A woman walks past a statue of Soviet Union founder Vladimir Lenin in  Kazakhstan on March 27, 2014. (AP Photo/Dmitry Lovetsky)

A woman walks past a statue of Soviet Union founder Vladimir Lenin in Kazakhstan on March 27, 2014. (AP Photo/Dmitry Lovetsky)

Almaty, Reuters—Kazakhstan said on Friday it had suspended rocket and missile tests by Russia at military testing sites rented by Moscow on Kazakh territory after a Russian rocket crashed near a village.

A meteorological rocket of the MN-300 type was launched from the Kapustin Yar testing site in Russia early on Thursday, Kazakhstan’s Defense Ministry said, but exploded near the village of Shungai in the West Kazakhstan Region.

No casualties or serious damage were reported, the ministry said. It quoted Russia’s Defense Ministry as blaming the incident on a failure of the rocket’s engine system which prevented it reaching a targeted testing ground in Kazakhstan.

“The Defense Ministry of Kazakhstan has suspended tests at military fields rented by Russia on the territory of the Republic of Kazakhstan until the causes of the incident have been clarified,” the Kazakh ministry said in a statement.

The Soviet-era Kapustin Yar test site, in use since the late 1940s, sprawls from Russia’s southern Astrakhan Region to Kazakhstan’s Atyrau and West Kazakhstan regions.
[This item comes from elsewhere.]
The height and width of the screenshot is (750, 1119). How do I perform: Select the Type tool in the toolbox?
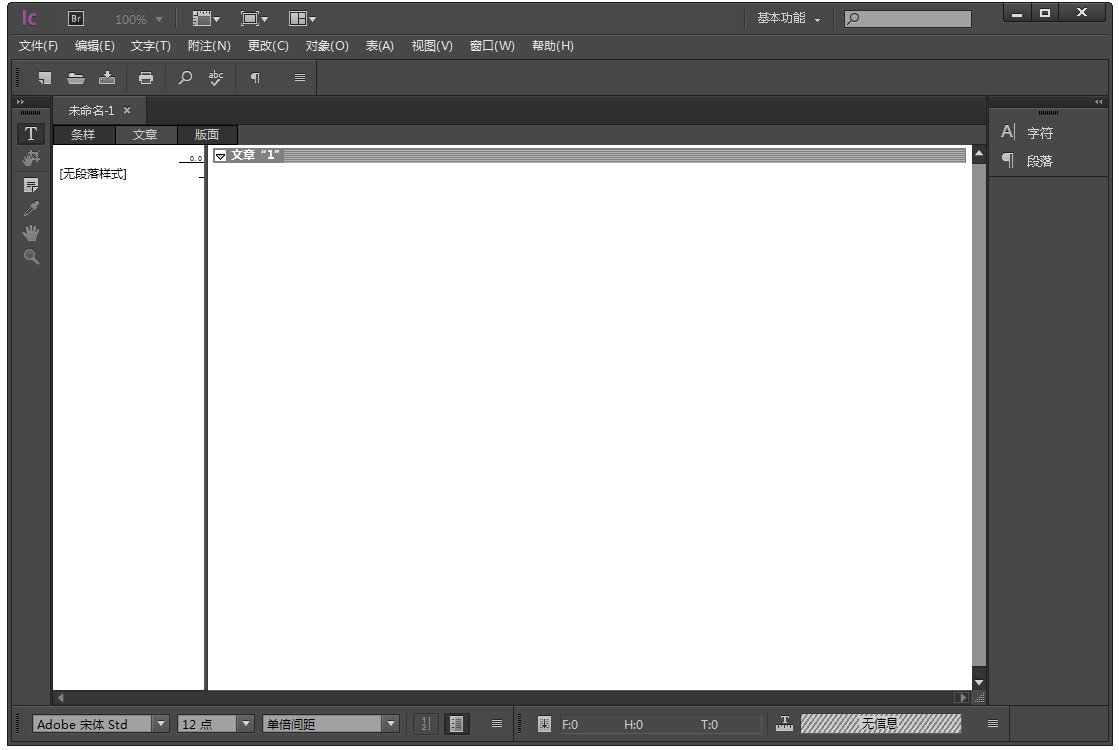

It tests various types of missiles and rockets, including intercontinental ballistic missiles.

Russia and Kazakhstan have close political and economic ties, but several botched launches of Russian rockets have caused tensions in the past.

Last July Kazakhstan temporarily banned all launches of Russia’s Proton cargo rockets from the Baikonur cosmodrome rented by Moscow after a rocket of this type carrying three navigation satellites crashed shortly after lift-off.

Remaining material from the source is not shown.